I came to The Renfrew Center of Atlanta in March 2018 depressed, ashamed, and in tears. I was a 38-year-old married, mother of four young children embarrassed for being admitted into an eating disorder treatment program. I was informed I would start off in PHP (Partial Hospitalization Program).
I was shocked. I thought, how can I be “that bad?”. My physical showed I was healthy, and my weight was within normal ranges to not require offsite treatment. However, I also knew that if the Intake Coordinator suggested I needed to enter treatment, then she knew better than I. She conducted a thorough assessment with me, learning my history of eating disorders, self-harm, anxiety, postpartum depression, and my traumas. I remember her eyes growing wide when she asked, “You never received professional help for these when you were younger?”
The answer was no. I had work to do. I knew that. Not just for me, but for my children. Generations of dysfunctional family patterns of not handling life in an emotionally healthy way had to stop with me. I was not happy about this task one bit. I knew much suffering and changes to my life were about to occur and there was nowhere else to escape.

__Data under study__.
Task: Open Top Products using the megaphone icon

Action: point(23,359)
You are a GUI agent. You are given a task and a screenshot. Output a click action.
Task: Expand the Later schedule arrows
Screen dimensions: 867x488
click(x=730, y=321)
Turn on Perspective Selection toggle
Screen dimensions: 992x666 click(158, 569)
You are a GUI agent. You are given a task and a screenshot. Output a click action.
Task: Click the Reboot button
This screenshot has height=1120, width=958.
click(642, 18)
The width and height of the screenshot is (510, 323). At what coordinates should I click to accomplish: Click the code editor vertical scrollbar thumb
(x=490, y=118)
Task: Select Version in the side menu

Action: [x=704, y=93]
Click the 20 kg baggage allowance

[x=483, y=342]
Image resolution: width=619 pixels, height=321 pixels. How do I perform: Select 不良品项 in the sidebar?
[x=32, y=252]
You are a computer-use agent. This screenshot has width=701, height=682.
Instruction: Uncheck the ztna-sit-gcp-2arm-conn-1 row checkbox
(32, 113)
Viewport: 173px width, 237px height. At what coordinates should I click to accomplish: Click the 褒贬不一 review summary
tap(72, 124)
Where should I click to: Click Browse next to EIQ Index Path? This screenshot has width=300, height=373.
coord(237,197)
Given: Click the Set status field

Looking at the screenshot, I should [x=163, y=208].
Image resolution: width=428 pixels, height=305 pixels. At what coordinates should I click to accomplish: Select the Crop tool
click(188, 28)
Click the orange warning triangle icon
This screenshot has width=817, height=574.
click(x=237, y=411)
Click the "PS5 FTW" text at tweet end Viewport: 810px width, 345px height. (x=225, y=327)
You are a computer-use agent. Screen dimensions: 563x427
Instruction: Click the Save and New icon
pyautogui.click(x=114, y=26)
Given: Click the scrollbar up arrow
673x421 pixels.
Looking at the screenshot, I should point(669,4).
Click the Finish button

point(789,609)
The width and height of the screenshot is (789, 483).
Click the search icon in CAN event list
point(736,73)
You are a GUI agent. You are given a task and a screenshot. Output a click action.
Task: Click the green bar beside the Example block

__Prompt__.
Answer these about the account of starting eating disorder treatment:
1. In what month and year did the writer come to The Renfrew Center of Atlanta?
2. Which program was the writer told to start in?
3. Besides the writer, who was the work for?

__Answer to the problem__.
1. March 2018
2. PHP (Partial Hospitalization Program)
3. The writer's children